By Maiya Keidan
Last week, Ryerson doled out $9,000 in prize money for the RU Ryerson video competition, but some students think it was more of a popularity contest.
On March 19, Ryerson awarded prizes of $5,000, $2,500 and $1,500 to the top three videos, as voted by approximately 1,200 students.
The contest asked for three-minute video submissions that showcased their experience on campus. While the contest was popular, many participants said a lack of regulations on how competitors could market their videos overshadowed the actual quality of the entries.
The second place video, “Shannanigans at Ryerson,” by Lara Harb and Ola Jayzeh Al-Hallak, has come under flak from other contestants. Their video was confusing, had poor content and bad lighting and graphics.

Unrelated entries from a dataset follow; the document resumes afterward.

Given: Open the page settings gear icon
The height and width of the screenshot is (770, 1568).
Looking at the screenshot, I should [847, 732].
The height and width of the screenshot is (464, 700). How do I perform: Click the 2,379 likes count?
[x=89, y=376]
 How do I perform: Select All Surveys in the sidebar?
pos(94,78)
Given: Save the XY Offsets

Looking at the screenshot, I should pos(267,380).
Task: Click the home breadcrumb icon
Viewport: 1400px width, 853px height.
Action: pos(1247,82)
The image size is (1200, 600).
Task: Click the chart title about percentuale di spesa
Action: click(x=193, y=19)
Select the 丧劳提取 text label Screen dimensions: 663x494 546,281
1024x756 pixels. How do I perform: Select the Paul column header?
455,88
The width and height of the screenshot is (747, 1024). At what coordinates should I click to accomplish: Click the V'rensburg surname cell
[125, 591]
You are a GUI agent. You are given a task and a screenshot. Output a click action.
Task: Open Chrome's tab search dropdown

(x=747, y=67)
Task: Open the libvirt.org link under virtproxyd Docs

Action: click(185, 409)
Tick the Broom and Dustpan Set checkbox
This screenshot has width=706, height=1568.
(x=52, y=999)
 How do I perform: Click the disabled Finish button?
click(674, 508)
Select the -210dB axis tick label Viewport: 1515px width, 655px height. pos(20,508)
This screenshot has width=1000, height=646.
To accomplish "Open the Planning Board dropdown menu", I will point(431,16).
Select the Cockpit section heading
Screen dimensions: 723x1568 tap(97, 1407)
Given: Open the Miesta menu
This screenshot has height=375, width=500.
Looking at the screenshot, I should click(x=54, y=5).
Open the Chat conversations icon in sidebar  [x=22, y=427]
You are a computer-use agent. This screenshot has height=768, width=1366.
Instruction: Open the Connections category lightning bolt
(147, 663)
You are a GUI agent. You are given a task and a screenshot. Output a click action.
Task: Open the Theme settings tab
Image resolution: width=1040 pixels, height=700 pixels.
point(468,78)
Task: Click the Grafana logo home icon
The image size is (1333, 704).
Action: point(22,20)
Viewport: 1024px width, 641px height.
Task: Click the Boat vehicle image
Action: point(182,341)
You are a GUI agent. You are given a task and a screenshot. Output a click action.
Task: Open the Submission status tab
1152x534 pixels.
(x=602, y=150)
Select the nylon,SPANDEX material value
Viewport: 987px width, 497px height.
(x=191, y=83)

“It was a garbage video,” said Tochukwu Osuji, a first-year radio and television arts student who entered a video into the contest.
Margaret De Bellis, who also entered, said she recalled a hush descending upon the audience when the second place video was announced.
“The whole place’s mouths dropped,” she said.
Al-Hallak, a first-year business management student, said her group was really shocked when they won, but believes the three best videos won.
She was intimidated to even enter the competition because she didn’t have any experience with cameras.
Sid Naidu, vice-president student life and events and a member of the RU Ryerson committee, said the competition was developed with the goal of making the competition accessible to students from all academic backgrounds.
“We weren’t necessarily looking for high quality. So, you could have shot it easy on a regular camera,” said Naidu.
Third-year radio and television arts student Patrick Daggitt said he had some concerns about the competition, even though he and his group took home first place for their video.
During the first few days of voting, Daggitt was surprised other groups were handing out flyers about their videos or showing them on laptops. He’s worried that the competition turned into a popularity contest.
“Someone approached me to vote for their video and they weren’t even showing it (the video). They were just bringing me right to the log-in screen.”
Once his group realized the different strategies being used, they decided that they too should encourage others to vote for their video. “We bothered all of our friends, all of our girlfriends and boyfriends. We got them to bother their friends.”